Common misconceptions about prior authorizations include how they are decided and their purpose, payer executives told Becker's.
A common misconception providers have about prior authorization is that payers are "capricious and arbitrary," with authorization requirements, Darren Wethers, MD, chief medical officer of Atrio Health Plans, said.
Some prior authorizations are proprietary to each payer, Dr. Wethers said, but most come from national criteria sets.
"It would be helpful for providers to familiarize themselves with the coverage rules for the care they most commonly request authorization for in order to craft auth requests more likely to meet approval, and to do so for the plans that they most commonly do business with," Dr. Wethers said.
Yvonne Collins, MD, chief medical officer of CountyCare in Chicago, said it is not the goal of prior authorization to delay or deny care.
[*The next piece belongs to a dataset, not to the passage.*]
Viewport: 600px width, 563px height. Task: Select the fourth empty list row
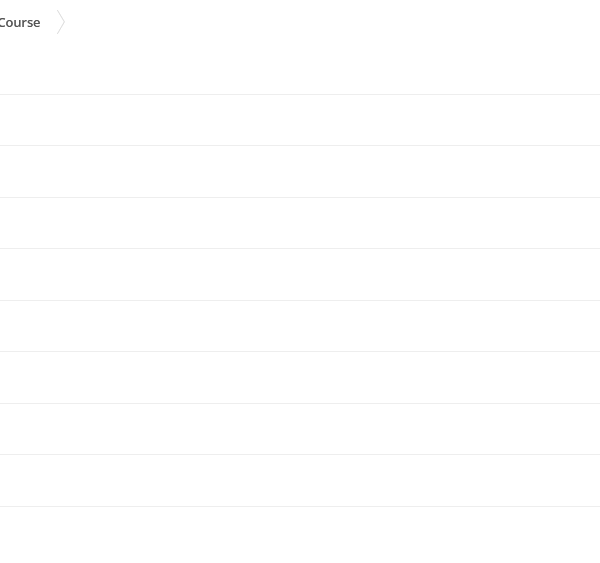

"As a payer, it is our responsibility to ensure our members have the most optimal care in the most effective level of care. We want to make sure the drugs/surgery/services given are based on evidence, effective for treatment and safe," Dr. Collins said.
Neel Butala, MD, assistant professor of medicine-cardiology at the University of Colorado School of Medicine in Aurora and chief medical officer of HiLabs, said as a physician, his interactions with payers often center around prior authorizations.
"However, through my work with AI solutions for payers, I have learned that this is only a small component of what payers do. If you look at where payers spend most of their time and energy, you find that it is spent on promoting the health of their members, health outcomes and coordinating care," Dr. Butala said.